Ángela Vallvey
El olvido
La historia está plagada de personajes «importantes» que en algún momento de su trayectoria, cuando no en todos, han hecho un soberano ridículo. En 1938, Neville Chamberlain, primer ministro británico, regresó muy ufano de Alemania, donde había firmado el llamado Pacto de Munich, y declaró: «Si hubiese más hombres como Hitler, la paz estaría garantizada en Europa». Un año después, los nazis invadieron Polonia.
La clarividencia, más bien moderada, de ciertas figuras históricas, su autosatisfecha ignorancia, les ha llevado a meter la pata hasta el corvejón con una seguridad en sí mismas digna de un cocodrilo disecado. Y, hasta ahora, la historia pasaba de puntillas sobre las grandes empresas de la necedad, de modo que la extensa saga de esos ilustres idiotas ha quedado disimulada por el grueso polvo de la historia, que tiene tendencia a resumir. Pocos conocen la vida y milagros de Fernando I de Austria, de quien se cuenta que en sus trece años de reinado sólo fue capaz de decir una frase con significado claro y provista de sujeto, verbo y predicado: «Yo soy el emperador y deseo comer albóndigas».
Pero los tiempos han cambiado. Internet lo ha trastocado todo. La gran biblioteca animada del ciberespacio promete perpetuar las más célebres tonterías hasta el fin de los tiempos.
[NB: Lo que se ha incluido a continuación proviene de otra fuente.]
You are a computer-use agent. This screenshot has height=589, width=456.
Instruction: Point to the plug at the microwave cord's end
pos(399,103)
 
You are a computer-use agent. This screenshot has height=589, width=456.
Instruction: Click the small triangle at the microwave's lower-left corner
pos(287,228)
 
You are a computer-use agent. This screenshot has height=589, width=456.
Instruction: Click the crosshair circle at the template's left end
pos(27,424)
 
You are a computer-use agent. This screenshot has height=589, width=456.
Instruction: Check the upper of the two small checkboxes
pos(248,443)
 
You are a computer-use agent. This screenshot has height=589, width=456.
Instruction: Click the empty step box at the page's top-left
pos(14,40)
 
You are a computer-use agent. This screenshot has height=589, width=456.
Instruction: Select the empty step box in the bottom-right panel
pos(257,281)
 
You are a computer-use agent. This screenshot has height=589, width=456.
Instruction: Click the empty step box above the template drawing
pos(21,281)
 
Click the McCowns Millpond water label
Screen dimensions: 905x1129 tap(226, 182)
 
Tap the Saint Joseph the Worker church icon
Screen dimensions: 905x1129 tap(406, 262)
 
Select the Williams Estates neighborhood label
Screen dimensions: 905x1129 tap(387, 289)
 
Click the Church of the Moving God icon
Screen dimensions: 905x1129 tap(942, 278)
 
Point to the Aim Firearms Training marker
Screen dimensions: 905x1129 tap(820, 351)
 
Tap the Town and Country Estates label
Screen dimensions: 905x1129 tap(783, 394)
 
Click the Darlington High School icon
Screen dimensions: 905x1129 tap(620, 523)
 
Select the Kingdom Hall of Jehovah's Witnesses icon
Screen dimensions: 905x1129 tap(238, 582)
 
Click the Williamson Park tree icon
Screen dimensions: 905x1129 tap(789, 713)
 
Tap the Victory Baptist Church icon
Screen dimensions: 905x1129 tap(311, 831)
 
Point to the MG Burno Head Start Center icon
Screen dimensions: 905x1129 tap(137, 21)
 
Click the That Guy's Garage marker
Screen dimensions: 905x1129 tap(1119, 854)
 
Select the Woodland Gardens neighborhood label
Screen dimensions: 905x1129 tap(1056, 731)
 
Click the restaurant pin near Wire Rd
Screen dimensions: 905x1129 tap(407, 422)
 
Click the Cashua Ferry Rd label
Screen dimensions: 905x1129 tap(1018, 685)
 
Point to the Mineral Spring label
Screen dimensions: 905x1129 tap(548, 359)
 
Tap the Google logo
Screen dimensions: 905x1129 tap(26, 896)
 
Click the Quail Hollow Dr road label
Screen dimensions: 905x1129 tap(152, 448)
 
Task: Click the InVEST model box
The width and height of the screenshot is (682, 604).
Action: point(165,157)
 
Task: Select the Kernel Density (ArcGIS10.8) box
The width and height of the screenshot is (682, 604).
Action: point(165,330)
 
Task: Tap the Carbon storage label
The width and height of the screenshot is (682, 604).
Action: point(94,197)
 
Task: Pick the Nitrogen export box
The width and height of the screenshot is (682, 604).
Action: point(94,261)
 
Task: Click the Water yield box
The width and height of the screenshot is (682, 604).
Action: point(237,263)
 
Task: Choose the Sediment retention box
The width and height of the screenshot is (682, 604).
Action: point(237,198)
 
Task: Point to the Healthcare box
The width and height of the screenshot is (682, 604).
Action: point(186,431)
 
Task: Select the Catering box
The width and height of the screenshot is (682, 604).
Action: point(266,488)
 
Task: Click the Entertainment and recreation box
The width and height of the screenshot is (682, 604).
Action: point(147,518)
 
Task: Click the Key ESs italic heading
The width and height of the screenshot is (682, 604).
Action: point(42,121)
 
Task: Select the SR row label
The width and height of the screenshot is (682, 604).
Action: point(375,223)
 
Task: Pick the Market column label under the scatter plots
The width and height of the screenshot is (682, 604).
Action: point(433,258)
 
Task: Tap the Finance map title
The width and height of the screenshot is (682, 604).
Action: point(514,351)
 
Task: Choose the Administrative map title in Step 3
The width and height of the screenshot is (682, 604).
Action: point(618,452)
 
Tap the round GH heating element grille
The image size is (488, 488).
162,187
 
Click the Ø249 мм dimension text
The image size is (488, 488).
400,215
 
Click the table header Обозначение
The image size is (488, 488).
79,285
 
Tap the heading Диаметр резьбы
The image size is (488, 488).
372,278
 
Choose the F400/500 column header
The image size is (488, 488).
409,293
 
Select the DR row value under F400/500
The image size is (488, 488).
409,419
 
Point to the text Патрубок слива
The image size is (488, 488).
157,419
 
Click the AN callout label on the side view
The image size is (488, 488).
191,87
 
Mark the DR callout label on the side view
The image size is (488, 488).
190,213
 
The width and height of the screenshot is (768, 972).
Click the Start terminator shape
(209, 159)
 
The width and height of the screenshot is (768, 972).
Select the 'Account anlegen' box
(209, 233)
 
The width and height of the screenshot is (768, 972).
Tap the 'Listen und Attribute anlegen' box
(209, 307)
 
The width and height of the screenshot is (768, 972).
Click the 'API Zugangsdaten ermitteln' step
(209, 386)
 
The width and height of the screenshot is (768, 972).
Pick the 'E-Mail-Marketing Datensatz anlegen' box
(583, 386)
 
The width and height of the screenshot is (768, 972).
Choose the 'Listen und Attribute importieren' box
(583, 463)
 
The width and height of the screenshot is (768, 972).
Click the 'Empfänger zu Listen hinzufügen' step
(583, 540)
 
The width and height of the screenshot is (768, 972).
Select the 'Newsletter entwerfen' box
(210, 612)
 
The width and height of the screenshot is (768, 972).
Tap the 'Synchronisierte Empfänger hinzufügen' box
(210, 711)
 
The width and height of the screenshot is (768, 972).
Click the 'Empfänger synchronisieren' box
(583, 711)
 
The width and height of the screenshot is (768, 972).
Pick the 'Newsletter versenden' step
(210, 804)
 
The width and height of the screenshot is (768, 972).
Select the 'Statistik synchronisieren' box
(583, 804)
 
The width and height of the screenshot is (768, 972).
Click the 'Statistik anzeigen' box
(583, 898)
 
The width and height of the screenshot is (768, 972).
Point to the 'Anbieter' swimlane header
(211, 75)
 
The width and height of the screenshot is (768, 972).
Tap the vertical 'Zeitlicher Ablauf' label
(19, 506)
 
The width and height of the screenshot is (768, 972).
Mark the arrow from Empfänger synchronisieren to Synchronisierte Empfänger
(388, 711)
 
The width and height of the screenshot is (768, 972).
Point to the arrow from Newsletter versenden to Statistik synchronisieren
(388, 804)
Tal es el peligro que incluso ha debido inventarse el denominado «derecho al olvido» para paliar la angustia que produce la idea de eternizar la metedura de gamba. La historia ya no se escribirá como solía. De aquí en adelante, los historiadores podrán cortar y pegar hasta el último gesto, la evolución al nanosegundo, del gallináceo mojón. Quizá, dentro de unos siglos, se escriban libros de historia basados en los hitos con más «me gusta» acumulados en YouTube. Con optimismo socrático, se puede intuir que los figureros de la estulticia son el último eslabón de la cadena evolutiva del «bon sauvage» de Rousseau. El tiburoneo de la irracionalidad tiene un futuro esplendoroso. No el idiota de Dostoyevski, sino el ingeniero de la tara. Las grandes figuras que han dirigido sociedades enteras, pese a ser porfiados en la estupidez, como diría una famosa folclórica tristemente desaparecida, no son «dos, cuatro, seis, y así sustantivamente», sino incontables. Aunque, hasta ahora, eran como aquel al que «le tocó la lotería y ahora vive como un majara». Pero por fin la historia de la humanidad hará justicia al idiota, que tanto protagonismo ha tenido en ella.